Halklara self-determination hakkı vaat eden beşinci maddenin askeri açıdan iki hedefi bulunmaktadır. Öncelikle, Avusturya-Macaristan ve Osmanlı İmparatorluklarının sınırları içinde yaşayan halklara özerk gelişim vaat eden onuncu ve onikinci maddelerle birlikte düşünüldüğünde, bu iki İmparatorluk bünyesinde yaşayan halkların merkezi yönetimlerine karşı ayaklanmaya kışkırtılmaları amaçlanmaktadır. İkinci olarak da, eğer teslim olurlarsa self-determination ilkesinin onlar için de uygulanacağı mesajı verilerek, Almanya ve müttefikleri teslim olmaya ikna edilmek istenmektedir. Bu propaganda gerçekten de çok etkili olmuştur. İtilaf Devletleri’ne ait uçaklar, Wilson’un ondört noktasını içeren çok sayıda bildiriyi karşı tarafın cephe gerisine atmışlardır. Ekim 1918’de, -Bulgaristan’ın çökmesinden hemen sonra- Alman İmparatorluk Şansölyesi Prens Maximillian von Baden, Başkan Wilson’a bir nota göndererek, ülkesinin ondört noktayı temel alan bırakışma ve barış görüşmelerine başlamak istediğini bildirmiştir. Onu, Avusturya-Macaristan ve Osmanlı İmparatorlukları izlemiştir. Bırakışma istendiğinde, Osmanlı İmparatorluğu’nun Türk olmayan toprakları hemen bütünüyle elden çıkmış durumdaydı. Avusturya-Macaristan İmparatorluğu ise fiilen dağılmıştı.

* [Ham veri]

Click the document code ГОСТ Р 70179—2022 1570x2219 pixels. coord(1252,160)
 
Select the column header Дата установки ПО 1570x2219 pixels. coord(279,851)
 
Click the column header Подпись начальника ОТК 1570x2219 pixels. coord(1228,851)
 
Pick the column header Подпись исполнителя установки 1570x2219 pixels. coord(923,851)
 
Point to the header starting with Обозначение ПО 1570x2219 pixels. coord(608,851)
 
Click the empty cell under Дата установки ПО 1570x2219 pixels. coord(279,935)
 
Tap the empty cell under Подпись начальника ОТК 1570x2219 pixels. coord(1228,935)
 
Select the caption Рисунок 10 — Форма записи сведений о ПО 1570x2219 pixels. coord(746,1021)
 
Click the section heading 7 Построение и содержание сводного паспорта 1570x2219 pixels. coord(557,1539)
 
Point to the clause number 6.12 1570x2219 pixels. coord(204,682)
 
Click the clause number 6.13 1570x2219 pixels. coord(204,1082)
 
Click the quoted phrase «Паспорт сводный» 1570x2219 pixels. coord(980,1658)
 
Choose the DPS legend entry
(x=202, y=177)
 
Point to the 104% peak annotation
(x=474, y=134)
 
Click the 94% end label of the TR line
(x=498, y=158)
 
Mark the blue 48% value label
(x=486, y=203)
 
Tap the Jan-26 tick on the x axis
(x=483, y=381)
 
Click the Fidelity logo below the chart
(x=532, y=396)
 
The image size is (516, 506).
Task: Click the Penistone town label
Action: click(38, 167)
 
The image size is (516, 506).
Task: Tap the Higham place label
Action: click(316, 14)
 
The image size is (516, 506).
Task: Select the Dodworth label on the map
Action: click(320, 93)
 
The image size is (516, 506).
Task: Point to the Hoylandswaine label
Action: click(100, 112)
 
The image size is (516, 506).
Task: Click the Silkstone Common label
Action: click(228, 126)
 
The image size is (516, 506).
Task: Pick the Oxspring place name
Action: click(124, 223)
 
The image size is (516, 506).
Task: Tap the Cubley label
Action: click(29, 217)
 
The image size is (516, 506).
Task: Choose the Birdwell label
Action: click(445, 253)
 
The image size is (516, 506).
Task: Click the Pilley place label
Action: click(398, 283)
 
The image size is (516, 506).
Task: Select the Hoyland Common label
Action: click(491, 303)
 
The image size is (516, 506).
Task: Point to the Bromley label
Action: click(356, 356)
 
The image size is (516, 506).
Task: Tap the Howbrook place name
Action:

* [Sorun]
Wilson'un ondört noktası hakkındaki metinde "Halklara self-determination hakkı vaat eden" diye başlayan paragrafı, ana bilgileri koruyarak kısa bir madde listesine dönüştürün. Yukarıdaki materyale gerek yoktur.

* [Görevin çözümü]
- Halklara self-determination hakkı vaat eden beşinci maddenin iki askeri hedefi vardır.
- Birinci hedef, onuncu ve onikinci maddelerle birlikte Avusturya-Macaristan ve Osmanlı İmparatorluklarındaki halkları merkezi yönetimlerine karşı ayaklanmaya kışkırtmaktır.
- İkinci hedef, teslim olurlarsa bu ilkenin onlara da uygulanacağı mesajıyla Almanya ve müttefiklerini teslim olmaya ikna etmektir.
- Bu propaganda çok etkili olmuştur. İtilaf Devletleri'nin uçakları ondört noktayı içeren çok sayıda bildiriyi karşı tarafın cephe gerisine atmıştır.
- Ekim 1918'de, Bulgaristan'ın çöküşünün hemen ardından, Alman Şansölyesi Prens Maximillian von Baden Wilson'a bir nota göndermiştir. Bu notada ondört noktaya dayanan bırakışma ve barış görüşmeleri istemiştir. Ardından Avusturya-Macaristan ve Osmanlı İmparatorlukları da aynı yolu izlemiştir.
- Bırakışma istendiğinde Osmanlı İmparatorluğu'nun Türk olmayan toprakları neredeyse tamamen elden çıkmıştı. Avusturya-Macaristan ise fiilen dağılmıştı.